== Supplied information ==

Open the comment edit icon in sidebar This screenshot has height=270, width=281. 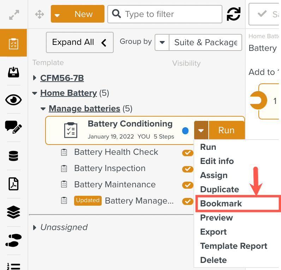(x=13, y=127)
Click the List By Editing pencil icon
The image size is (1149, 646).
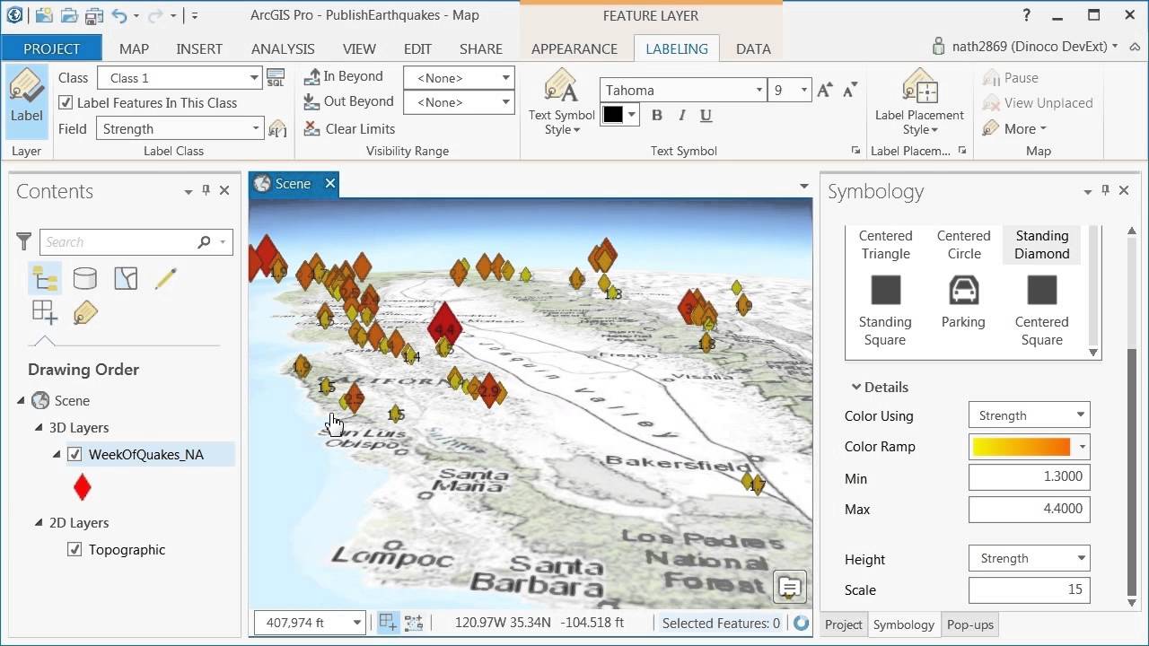coord(165,278)
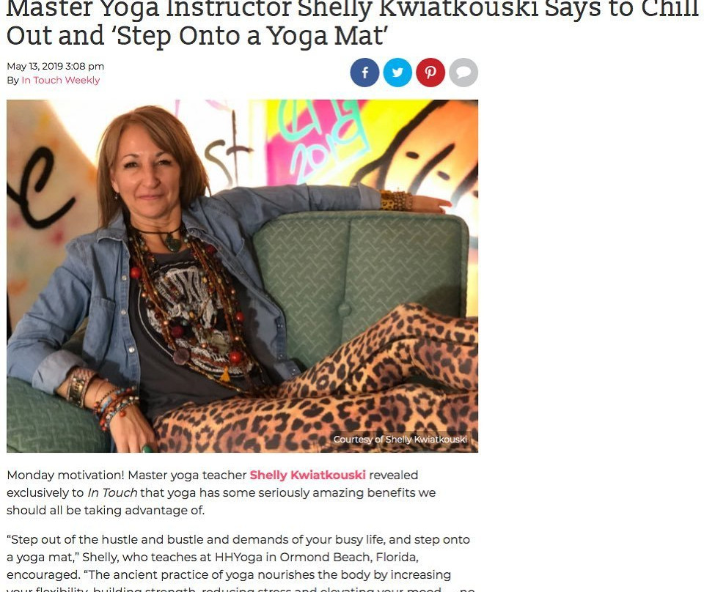Click the HHYoga in Ormond Beach, Florida text
The height and width of the screenshot is (592, 715).
click(317, 557)
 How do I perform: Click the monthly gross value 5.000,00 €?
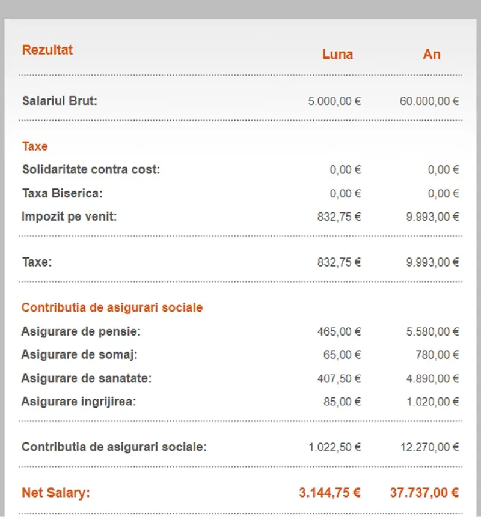(334, 101)
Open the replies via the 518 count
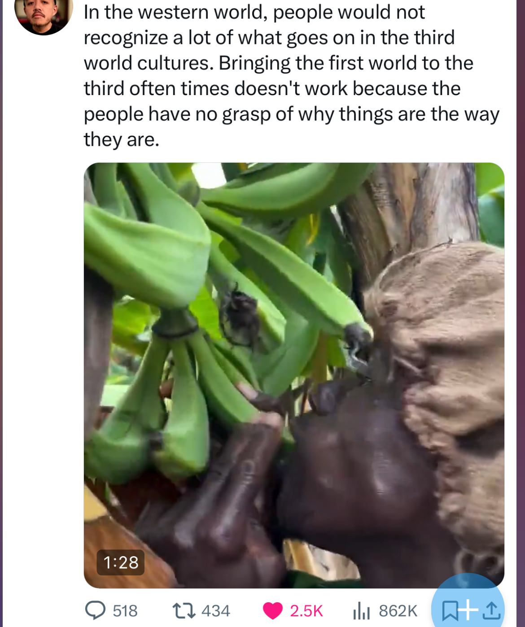Image resolution: width=525 pixels, height=627 pixels. click(125, 611)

===

■ Direction
Output the lines above as a JSON list of strings, one string per line, starting at the line that contains "How do I perform: Click" and continuing through the last line. Omit blank lines and leave out the pictures.

■ Expected answer
[
  " How do I perform: Click the monthly gross value 5.000,00 €?",
  "(334, 101)",
  "Open the replies via the 518 count",
  "Image resolution: width=525 pixels, height=627 pixels. click(125, 611)"
]